▶ AIM OF THE TASK
Copy out each line of the entries where the word "Information" is present.

▶ DATA PROVIDED

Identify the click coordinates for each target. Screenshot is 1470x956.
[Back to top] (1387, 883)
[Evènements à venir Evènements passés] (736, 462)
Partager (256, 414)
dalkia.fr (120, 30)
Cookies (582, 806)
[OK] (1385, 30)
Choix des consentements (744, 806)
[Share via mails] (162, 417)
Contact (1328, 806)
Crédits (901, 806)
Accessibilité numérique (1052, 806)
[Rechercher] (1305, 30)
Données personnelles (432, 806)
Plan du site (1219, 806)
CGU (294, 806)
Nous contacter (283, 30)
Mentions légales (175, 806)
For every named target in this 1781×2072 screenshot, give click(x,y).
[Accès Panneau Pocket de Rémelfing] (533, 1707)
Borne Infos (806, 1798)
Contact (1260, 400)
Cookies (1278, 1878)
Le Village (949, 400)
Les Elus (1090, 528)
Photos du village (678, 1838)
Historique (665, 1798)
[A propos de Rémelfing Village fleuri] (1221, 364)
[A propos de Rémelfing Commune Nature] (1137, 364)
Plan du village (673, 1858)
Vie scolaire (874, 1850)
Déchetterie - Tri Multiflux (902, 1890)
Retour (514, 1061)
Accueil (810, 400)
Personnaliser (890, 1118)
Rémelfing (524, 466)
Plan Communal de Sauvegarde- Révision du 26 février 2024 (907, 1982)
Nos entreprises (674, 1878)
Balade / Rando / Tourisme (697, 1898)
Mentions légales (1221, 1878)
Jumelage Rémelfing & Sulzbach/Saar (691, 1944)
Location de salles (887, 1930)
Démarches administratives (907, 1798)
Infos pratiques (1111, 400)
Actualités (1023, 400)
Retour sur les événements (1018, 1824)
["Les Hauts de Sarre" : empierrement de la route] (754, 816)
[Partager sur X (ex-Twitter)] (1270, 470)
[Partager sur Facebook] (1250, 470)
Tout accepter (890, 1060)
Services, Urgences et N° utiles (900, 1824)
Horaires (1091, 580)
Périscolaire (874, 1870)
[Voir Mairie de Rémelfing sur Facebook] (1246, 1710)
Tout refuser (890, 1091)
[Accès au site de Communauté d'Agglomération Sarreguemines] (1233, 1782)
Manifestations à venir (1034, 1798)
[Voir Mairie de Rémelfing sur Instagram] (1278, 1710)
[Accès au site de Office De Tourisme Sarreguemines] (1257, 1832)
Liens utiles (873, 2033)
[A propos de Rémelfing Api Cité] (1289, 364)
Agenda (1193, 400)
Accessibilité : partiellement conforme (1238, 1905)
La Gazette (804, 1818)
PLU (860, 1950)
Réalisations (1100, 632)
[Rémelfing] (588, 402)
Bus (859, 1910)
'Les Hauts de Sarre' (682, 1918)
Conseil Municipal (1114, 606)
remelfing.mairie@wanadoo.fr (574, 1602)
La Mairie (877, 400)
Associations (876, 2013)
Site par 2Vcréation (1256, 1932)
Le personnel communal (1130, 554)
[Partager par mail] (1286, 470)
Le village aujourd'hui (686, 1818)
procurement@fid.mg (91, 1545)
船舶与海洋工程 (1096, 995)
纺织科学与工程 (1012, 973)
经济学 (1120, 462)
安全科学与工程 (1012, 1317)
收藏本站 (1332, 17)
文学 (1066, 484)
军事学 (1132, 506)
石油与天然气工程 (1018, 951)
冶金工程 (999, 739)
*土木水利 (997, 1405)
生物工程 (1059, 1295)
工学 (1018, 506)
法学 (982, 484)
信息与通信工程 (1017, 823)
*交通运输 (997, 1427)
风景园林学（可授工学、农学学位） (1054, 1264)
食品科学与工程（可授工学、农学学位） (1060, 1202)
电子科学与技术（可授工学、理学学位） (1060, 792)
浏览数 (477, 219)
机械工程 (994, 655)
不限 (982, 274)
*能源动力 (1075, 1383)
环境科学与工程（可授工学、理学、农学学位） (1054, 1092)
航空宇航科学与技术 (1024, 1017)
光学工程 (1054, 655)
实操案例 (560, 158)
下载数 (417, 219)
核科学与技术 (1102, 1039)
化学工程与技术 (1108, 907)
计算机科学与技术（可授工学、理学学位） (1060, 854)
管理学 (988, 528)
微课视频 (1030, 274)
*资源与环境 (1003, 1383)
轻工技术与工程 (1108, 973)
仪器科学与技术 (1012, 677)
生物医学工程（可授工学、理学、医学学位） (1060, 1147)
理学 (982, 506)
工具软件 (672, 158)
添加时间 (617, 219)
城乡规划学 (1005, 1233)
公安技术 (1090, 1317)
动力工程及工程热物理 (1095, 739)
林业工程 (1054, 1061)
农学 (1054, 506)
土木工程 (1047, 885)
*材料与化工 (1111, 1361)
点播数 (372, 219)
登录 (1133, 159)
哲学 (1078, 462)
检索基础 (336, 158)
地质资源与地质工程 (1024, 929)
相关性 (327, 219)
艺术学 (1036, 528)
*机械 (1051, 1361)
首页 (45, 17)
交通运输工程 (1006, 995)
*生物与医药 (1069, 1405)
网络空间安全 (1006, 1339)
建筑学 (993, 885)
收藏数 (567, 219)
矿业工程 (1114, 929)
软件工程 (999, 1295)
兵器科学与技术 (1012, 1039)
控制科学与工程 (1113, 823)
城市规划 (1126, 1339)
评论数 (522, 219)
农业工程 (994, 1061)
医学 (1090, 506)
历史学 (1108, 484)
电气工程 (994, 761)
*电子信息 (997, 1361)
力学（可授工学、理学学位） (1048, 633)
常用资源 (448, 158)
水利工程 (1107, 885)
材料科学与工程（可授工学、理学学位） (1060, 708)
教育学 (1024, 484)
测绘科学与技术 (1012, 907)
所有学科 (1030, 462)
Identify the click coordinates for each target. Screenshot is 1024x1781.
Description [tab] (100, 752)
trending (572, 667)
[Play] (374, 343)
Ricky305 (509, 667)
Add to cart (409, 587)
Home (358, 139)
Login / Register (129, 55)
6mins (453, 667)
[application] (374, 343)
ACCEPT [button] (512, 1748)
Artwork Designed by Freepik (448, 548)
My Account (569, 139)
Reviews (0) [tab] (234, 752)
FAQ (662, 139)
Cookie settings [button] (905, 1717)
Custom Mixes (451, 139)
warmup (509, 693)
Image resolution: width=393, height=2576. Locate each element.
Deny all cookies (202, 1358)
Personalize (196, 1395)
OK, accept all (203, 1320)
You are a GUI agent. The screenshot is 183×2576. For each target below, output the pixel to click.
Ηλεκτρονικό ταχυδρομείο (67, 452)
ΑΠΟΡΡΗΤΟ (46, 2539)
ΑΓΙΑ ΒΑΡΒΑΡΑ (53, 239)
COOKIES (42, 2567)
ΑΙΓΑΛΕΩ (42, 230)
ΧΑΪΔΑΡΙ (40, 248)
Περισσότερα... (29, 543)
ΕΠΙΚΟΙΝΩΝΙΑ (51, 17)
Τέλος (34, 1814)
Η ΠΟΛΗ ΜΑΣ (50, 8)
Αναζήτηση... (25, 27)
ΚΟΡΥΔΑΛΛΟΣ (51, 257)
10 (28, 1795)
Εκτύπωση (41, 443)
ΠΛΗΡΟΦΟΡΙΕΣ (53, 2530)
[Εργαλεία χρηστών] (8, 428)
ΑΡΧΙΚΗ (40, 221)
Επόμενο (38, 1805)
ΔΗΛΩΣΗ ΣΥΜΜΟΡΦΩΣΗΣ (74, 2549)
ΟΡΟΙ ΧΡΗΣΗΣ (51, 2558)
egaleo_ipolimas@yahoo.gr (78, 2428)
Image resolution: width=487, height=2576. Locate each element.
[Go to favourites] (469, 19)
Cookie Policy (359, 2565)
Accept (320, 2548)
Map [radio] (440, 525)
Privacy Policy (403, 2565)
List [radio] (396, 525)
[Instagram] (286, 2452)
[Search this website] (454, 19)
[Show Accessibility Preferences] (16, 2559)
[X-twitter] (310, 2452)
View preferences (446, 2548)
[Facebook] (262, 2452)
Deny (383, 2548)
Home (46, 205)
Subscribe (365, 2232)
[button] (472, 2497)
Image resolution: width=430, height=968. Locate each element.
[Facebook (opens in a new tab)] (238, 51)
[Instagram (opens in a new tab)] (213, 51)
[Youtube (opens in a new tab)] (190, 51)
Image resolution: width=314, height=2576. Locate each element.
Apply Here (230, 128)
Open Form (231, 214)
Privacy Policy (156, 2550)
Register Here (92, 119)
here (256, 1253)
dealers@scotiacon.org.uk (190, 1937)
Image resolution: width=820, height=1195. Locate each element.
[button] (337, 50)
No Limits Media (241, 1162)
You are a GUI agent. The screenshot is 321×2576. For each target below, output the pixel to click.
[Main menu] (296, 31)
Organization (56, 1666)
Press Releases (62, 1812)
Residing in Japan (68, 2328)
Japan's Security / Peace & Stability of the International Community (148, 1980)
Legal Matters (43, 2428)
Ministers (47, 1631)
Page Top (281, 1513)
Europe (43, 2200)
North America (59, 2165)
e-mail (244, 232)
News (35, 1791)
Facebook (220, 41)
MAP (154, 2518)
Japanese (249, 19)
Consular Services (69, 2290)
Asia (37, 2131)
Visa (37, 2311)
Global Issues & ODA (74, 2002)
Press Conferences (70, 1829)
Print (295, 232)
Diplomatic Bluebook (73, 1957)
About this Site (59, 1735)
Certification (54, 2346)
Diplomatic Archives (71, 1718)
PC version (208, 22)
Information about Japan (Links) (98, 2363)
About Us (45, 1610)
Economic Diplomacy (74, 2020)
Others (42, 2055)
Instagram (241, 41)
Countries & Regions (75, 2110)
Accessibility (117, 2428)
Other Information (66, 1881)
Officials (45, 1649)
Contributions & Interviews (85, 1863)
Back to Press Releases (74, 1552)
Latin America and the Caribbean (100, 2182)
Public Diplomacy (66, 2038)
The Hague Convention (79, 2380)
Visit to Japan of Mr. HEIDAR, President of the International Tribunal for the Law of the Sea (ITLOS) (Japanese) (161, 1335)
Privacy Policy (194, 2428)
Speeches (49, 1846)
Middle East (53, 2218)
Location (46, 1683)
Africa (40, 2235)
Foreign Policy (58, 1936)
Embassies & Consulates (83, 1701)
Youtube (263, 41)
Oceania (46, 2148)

▶ WORKED SOLUTION
Information about Japan (Links) (98, 2363)
Other Information (66, 1881)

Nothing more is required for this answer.